#### READING PASSAGE

Most PC gamers spend money on hardware upgrades while leaving 15–20% of their existing performance untouched inside Windows 11. A stock installation is optimized for enterprise security, background services, and power conservation — not for pushing frames. These 15 tweaks fix that.
Work through them in order, benchmark after each group, and stop when the gains plateau. Some tweaks — like disabling Memory Integrity — can recover 10–15% FPS across every game you own. Others only help in specific scenarios. The table below tells you which is which before you start. For a broader look at hardware and driver optimization, see our complete PC optimization guide first.
Quick Reference: All 15 Tweaks
| Tweak | Time | Expected Gain | Level |
|---|---|---|---|
| 1. System Restore Point | 2 min | Safety net | Easy |
| 2. Disable Memory Integrity | 5 min | Up to 15% FPS | Easy |
| 3. Ultimate Performance Power Plan | 2 min | 5–10% FPS | Easy |
| 4. Clean GPU Driver Install | 15 min | Variable + stability | Medium |
| 5. Enable Game Mode | 1 min | 1–5% (CPU-bound) | Easy |
| 6. Enable HAGS | 2 min | 1–3% + lower latency | Easy |
| 7. Enable VRR | 1 min | Smoother frames | Easy |
| 8. Windowed Game Optimizations | 1 min | Borderless = fullscreen | Easy |
| 9. Assign Dedicated GPU | 3 min | Fixes wrong GPU use | Easy |
| 10. Disable Game Bar & Recording | 2 min | 1–3% CPU | Easy |
| 11. Kill Startup Programs | 5 min | RAM + stability | Easy |
| 12. Disable Nagle’s Algorithm | 5 min | 5–40ms (TCP games) | Medium |
| 13. NVIDIA/AMD Control Panel | 10 min | 5–10% FPS | Medium |
| 14. Enable DirectStorage | 2 min | Faster load times | Easy |
| 15. Automatic Super Resolution | 2 min | FPS boost (Copilot+ PCs) | Easy |
Tweak 1: Create a System Restore Point First
Before touching any system setting, create a restore point. This takes 90 seconds and gives you a one-click rollback if anything goes wrong. Several tweaks below modify the registry and Windows security features — a restore point snapshots your current registry state, system files, and driver configuration so you can undo everything instantly.

Extracted data entries:
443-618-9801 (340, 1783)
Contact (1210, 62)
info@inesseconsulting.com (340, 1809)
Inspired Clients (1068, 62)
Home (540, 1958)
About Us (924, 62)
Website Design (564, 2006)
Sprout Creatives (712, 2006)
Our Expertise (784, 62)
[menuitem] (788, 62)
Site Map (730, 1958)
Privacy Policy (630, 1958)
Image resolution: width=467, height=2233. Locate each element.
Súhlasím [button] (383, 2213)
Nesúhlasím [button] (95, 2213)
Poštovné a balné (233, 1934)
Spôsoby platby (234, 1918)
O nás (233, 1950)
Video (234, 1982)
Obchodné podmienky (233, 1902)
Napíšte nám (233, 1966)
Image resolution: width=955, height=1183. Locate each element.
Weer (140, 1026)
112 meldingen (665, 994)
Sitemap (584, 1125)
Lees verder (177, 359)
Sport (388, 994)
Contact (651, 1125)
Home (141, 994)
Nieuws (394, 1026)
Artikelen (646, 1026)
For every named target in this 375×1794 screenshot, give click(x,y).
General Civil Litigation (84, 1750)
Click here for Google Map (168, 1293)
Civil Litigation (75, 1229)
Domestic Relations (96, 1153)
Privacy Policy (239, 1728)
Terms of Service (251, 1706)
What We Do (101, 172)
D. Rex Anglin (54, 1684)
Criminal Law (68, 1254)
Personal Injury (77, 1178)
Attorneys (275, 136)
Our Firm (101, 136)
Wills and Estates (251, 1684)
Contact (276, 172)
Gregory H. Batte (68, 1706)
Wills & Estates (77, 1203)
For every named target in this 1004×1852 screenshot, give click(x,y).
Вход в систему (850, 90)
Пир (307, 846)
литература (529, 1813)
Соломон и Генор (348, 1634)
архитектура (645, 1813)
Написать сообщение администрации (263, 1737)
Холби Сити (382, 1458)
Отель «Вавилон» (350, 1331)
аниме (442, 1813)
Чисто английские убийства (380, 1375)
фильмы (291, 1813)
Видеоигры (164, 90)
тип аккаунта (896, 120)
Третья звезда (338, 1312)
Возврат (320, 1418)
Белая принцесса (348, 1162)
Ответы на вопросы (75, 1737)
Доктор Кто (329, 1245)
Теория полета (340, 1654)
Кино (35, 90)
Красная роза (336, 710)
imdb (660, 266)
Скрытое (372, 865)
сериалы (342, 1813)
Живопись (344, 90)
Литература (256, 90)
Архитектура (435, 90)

#### PROBLEM A
Rewrite the paragraph of the Windows 11 gaming guide that begins "Work through them in order" as a short bulleted list, keeping its main facts.
#### PROBLEM B
Reproduce the Windows 11 gaming guide from "Most PC gamers" up to and including "tweaks fix that.", replacing "hardware upgrades" with "new components".

#### EXERCISE RESULT A
- Do the tweaks in order, benchmark after each group, and stop once gains plateau.
- Some tweaks, such as disabling Memory Integrity, can recover 10–15% FPS in every game.
- Others help only in specific scenarios.
- The table shows which is which before you start.
- For broader hardware and driver optimization, read the complete PC optimization guide first.

#### EXERCISE RESULT B
Most PC gamers spend money on new components while leaving 15–20% of their existing performance untouched inside Windows 11. A stock installation is optimized for enterprise security, background services, and power conservation — not for pushing frames. These 15 tweaks fix that.